Some products just seem to be designed to be annoying. [hardmar] discovered the air filtration system installed in his son’s basement woodshop was orientated for the best airflow, but rather poorly positioned to actually turning the thing on and off. For some reason the unit has its single line-of-sight IR receiver on one side, which when mounted in some positions, forces the user to be the completely wrong position to use the supplied remote.
We find it a little unhelpful sometimes that devices specifically designed to be mounted with varying orientations don’t come fitted with IR receivers in different locations to ensure good controllability. It would get annoying really fast to have to contort oneself into some specific position just to turn something on, and some people just might not bother at all.

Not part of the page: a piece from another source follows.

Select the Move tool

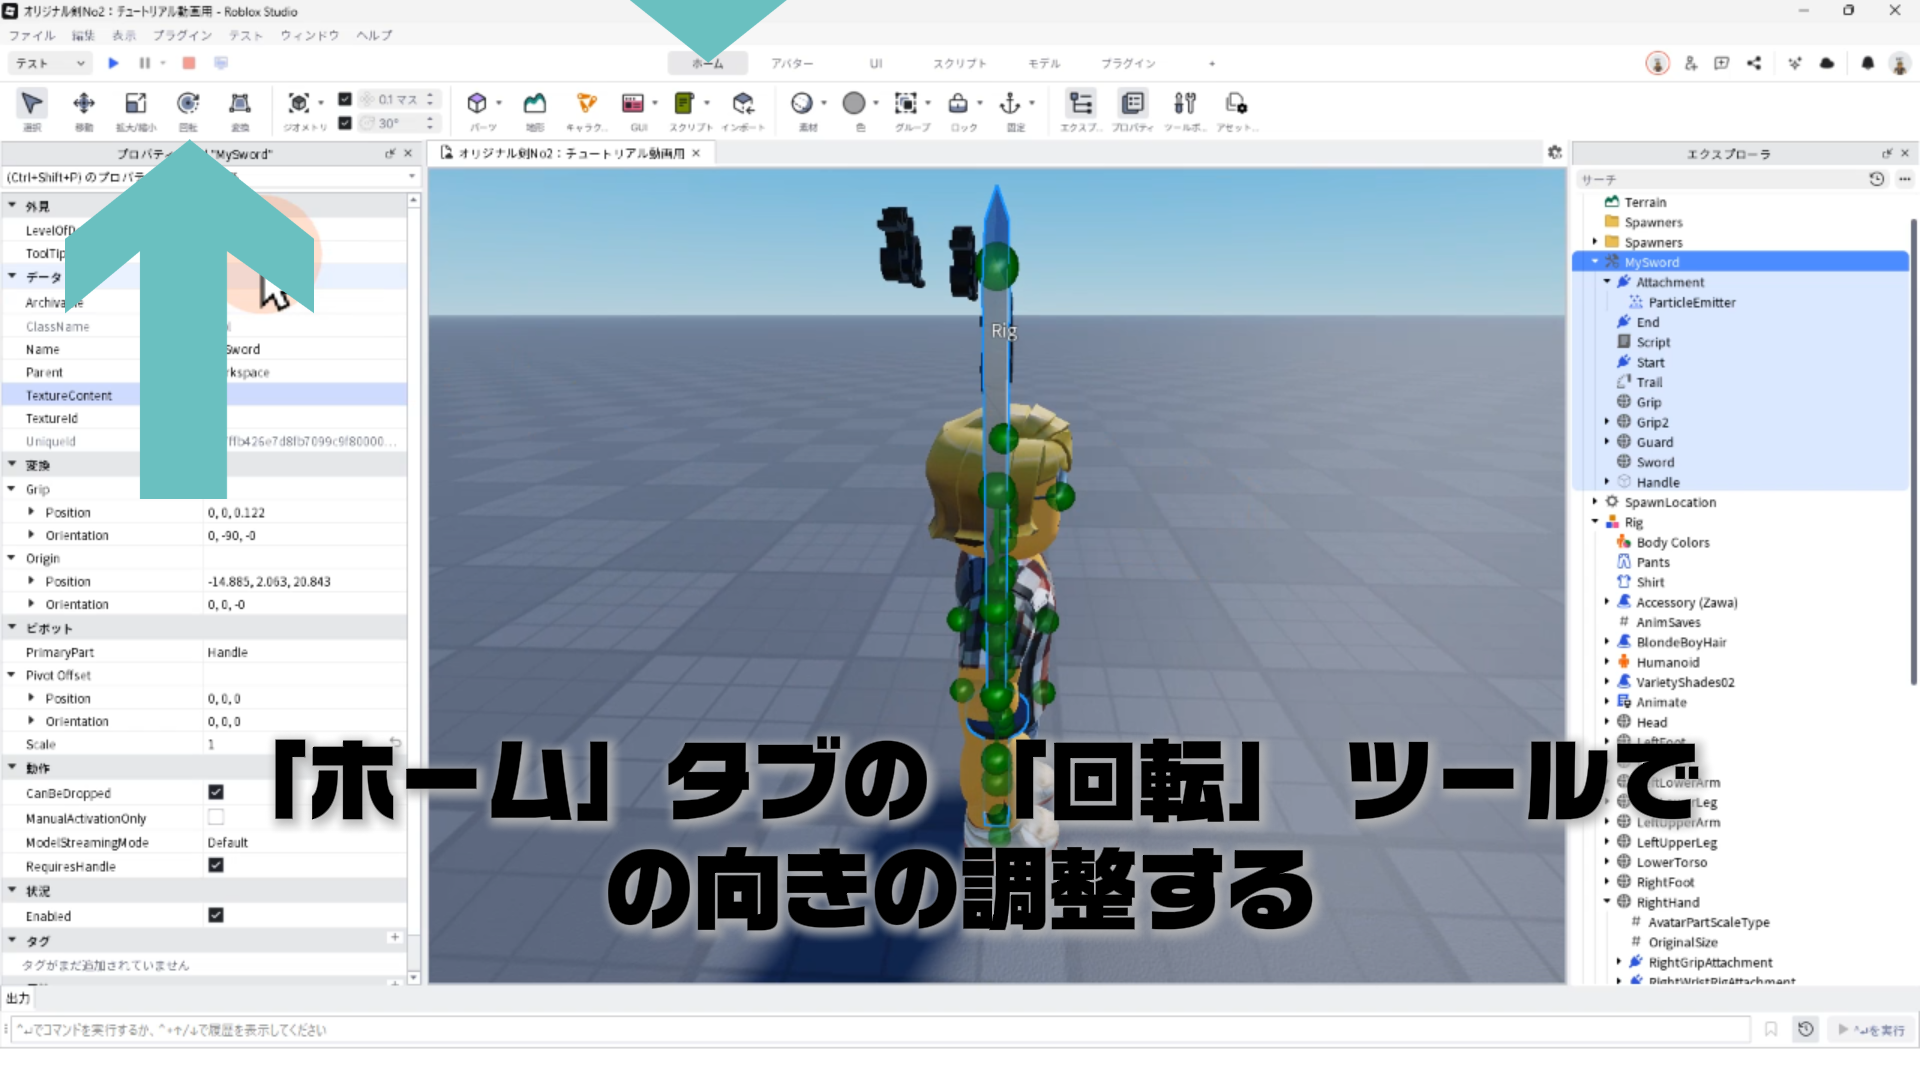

Proper control of dust is paramount for continued good health, and essential in any workspace or shared area. When you work wood, it produces a lot of dust. It cannot be avoided and gets into everything, your lungs included. PPE is not enough. Even in your own shop you still really should manage dust production as best you can. Options are varied from centralised extraction, per machine solutions, and often augmented with air scrubbers mounted on the ceiling to grab those fine particulates.

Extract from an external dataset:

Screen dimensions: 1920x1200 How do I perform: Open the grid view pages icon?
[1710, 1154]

Instead of solving the IR placement issue, [hardmar] wanted to have the unit tied to the lighting system so that it would power on as soon as someone turned on the appropriate light and would then stay on for a fixed amount of time after the user left in order to continue scrubbing the air some more. His simple hack was to first record and analyse the IR protocol used by the remote, and program an Arduino to be able to send it on/off commands. Next, he hooked up a phototransistor aimed at the light, in order to provide the necessary ‘user present’ trigger to tell the Arduino when to activate the scrubber. Super simple and effective. We love this non-invasive approach of adapting off-the-shelf equipment to our specific requirements, without even showing it a screwdriver.
As [hardmar] admits, the hack is not elegantly implemented, it’s just enough to make it work, and that’s just fine, sometimes you just have a job to do and no more.